Definitions are "if and only if". If there is no specified topology for a space $$Z$$, then coherence is just "if" and then "only if" follows because coherence is the definition. If there is a specified topology on $$Z$$, such as it having the subspace topology of some other space, then we have to show that coherence, a condition to indicated closedness of sets, and hence openness (of those sets' complements) doesn't conflict with with our new definition of closedness given by the subspace topology.

I think I figured it out, but I might as well just submit this since I already typed it up.

Definitions, by their nature, are "if and only if". This leads to some authors being lazy when writing them, and they only say "if".

It's a common enough occurrence and something one should always be aware of. The alternative definition supplied by Munkres definitely seems to be one such case.

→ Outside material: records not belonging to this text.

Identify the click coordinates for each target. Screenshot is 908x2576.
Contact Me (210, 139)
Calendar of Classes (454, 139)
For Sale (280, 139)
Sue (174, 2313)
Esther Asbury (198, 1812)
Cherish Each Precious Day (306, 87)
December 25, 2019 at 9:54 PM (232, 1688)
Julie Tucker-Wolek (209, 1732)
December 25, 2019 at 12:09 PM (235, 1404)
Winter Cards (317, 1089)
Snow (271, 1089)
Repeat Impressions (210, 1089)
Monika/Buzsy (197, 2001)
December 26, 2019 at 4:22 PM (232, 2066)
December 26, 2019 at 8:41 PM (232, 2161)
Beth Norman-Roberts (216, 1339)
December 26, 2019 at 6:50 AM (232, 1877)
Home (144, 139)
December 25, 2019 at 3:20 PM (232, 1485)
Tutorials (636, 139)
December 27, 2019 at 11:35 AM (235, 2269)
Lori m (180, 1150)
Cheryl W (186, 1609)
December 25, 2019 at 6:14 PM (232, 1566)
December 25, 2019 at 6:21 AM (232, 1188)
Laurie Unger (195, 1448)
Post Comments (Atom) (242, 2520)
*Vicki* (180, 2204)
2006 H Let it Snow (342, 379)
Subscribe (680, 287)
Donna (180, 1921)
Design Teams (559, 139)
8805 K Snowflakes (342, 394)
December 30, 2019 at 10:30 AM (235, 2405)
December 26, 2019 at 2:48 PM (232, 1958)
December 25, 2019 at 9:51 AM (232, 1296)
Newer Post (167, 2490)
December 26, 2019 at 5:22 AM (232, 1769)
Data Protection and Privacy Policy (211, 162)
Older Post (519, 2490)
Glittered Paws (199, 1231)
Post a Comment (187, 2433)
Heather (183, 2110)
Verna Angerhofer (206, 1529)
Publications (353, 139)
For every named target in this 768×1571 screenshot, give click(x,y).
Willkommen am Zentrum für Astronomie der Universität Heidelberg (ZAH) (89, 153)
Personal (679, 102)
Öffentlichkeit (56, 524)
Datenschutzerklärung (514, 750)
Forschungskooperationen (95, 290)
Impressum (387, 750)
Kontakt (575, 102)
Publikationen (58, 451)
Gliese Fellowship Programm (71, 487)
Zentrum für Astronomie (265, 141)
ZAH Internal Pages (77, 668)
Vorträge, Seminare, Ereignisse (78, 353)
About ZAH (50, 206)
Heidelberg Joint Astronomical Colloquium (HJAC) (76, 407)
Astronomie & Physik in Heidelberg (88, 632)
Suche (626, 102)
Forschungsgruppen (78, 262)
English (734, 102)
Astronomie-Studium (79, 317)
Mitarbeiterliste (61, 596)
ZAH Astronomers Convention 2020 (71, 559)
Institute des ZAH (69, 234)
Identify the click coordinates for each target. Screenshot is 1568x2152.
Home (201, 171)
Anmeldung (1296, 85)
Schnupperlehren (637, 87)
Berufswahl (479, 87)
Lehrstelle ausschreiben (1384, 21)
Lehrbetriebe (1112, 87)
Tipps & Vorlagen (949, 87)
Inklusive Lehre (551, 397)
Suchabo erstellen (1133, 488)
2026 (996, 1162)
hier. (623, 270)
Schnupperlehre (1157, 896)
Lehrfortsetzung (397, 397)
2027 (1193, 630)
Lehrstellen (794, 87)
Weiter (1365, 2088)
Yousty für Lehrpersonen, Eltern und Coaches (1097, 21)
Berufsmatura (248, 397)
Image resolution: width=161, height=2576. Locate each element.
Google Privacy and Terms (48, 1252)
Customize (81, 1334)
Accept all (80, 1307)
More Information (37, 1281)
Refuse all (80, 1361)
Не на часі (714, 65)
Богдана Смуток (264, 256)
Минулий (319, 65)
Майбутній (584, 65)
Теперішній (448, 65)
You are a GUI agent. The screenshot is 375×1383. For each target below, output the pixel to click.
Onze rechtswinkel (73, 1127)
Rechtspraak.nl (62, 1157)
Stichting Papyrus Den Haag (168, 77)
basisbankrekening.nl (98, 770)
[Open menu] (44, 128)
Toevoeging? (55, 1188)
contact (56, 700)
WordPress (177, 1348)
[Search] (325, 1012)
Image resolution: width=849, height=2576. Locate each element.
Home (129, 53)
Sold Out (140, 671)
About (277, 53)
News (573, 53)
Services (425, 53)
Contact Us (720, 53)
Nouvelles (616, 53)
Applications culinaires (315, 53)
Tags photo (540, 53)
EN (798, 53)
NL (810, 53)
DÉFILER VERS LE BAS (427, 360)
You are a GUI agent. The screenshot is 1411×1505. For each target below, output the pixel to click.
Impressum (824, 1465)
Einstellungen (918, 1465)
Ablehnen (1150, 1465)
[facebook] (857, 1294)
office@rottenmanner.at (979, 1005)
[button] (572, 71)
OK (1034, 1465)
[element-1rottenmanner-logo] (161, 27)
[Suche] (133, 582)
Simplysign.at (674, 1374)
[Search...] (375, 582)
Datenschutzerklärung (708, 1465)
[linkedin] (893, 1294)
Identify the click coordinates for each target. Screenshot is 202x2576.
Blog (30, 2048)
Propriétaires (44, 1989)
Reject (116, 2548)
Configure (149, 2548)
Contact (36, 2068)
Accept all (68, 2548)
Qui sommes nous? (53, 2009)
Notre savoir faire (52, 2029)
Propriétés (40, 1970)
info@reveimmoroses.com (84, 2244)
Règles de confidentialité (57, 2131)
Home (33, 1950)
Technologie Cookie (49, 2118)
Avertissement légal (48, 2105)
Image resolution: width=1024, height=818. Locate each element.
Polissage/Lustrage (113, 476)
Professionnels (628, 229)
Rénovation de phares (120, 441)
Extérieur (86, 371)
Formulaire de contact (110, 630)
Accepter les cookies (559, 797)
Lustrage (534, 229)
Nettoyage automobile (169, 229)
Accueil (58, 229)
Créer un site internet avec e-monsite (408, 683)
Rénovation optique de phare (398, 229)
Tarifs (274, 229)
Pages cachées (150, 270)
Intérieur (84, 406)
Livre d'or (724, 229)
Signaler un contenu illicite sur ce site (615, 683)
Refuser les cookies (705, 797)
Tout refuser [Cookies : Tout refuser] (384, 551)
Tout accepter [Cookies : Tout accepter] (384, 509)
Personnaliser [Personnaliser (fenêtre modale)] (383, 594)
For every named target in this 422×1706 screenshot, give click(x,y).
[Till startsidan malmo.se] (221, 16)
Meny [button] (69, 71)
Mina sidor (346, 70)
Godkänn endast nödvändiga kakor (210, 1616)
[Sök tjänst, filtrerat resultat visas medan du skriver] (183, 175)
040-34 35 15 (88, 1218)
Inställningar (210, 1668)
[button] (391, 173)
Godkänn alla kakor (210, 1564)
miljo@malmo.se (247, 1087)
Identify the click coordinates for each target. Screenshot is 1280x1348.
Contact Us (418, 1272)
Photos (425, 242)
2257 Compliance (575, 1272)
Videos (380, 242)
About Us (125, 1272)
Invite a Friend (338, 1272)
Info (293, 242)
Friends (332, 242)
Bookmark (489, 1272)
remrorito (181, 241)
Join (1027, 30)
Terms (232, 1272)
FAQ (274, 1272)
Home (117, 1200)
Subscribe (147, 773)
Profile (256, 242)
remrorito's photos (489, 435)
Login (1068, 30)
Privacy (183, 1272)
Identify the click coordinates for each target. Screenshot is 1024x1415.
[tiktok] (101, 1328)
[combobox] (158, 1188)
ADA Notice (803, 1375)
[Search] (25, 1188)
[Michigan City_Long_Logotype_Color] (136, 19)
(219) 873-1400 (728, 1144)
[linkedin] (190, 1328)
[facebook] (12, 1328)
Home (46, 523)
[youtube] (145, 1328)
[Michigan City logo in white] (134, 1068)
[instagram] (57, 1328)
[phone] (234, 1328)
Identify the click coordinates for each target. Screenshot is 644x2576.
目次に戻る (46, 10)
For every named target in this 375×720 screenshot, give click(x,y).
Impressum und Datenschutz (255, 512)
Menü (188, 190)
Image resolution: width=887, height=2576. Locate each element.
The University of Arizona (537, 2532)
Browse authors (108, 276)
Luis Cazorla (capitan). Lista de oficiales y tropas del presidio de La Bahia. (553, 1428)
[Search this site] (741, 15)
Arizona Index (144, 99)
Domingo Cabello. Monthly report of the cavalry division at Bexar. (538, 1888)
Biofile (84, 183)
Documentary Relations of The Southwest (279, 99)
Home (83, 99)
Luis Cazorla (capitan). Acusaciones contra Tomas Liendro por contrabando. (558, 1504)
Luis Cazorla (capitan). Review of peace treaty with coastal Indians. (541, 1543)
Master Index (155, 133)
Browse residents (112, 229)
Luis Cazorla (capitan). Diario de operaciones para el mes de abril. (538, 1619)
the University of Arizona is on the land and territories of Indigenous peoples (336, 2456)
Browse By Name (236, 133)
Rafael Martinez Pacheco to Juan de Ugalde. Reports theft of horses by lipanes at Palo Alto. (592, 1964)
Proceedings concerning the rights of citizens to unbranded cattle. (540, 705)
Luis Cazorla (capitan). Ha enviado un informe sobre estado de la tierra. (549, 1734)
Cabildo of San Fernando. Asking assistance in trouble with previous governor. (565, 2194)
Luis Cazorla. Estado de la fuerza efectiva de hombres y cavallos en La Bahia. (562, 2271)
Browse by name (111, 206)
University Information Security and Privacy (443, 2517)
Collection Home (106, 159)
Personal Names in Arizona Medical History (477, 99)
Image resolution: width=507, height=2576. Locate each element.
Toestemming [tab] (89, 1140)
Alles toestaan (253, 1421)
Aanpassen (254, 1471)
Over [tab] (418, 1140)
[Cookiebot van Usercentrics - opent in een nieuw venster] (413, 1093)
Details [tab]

• Is this correct? "If there is a specified topology on $Z$, such as it having the subspace topology of some other space, then we have to show that coherence, a condition to indicated closedness of sets, and hence openness (of those sets' complements) doesn't conflict with with our new definition of closedness given by the subspace topology." – user198044 Nov 15 '18 at 7:32

The notion Munkres gives is the right one in that context. $$X$$ already has a topology and its subspaces $$X_\alpha$$ have the subspace topolgoy induced by it, so we already know by definition that $$O$$ open in $$X$$ implies $$O \cap X_\alpha$$ open in $$X_\alpha$$.

The coherence part comes from the idea that we suppose we are just given the subspace topologies on $$X_\alpha$$ at the start (and we "forget" the topology on $$X$$) can we then reconstruct the topology on $$X$$ from these? In a coherent topology you can: you test for a subset $$O$$ of $$X$$ whether indeed each set $$O \cap X_\alpha$$ is open in the subspace topology in $$X_\alpha$$, and if this is the case we conclude $$O$$ must have open in $$X$$, and we get exactly the original topology on $$X$$ back.

Because this is the new part in coherence Munkres only states the implication of the second paragraph. The standard pasting lemma's say that any open cover of $$X$$ or any (locally) finite closed cover of $$X$$ form a coherent family for $$X$$.

The coherent topology idea is used to construct the topology on a disjoint sum of spaces, and also in a CW-complex, where we glue subspaces with given topologies together to form new spaces. The graph construction is a special low-dimensional case of a CW-complex.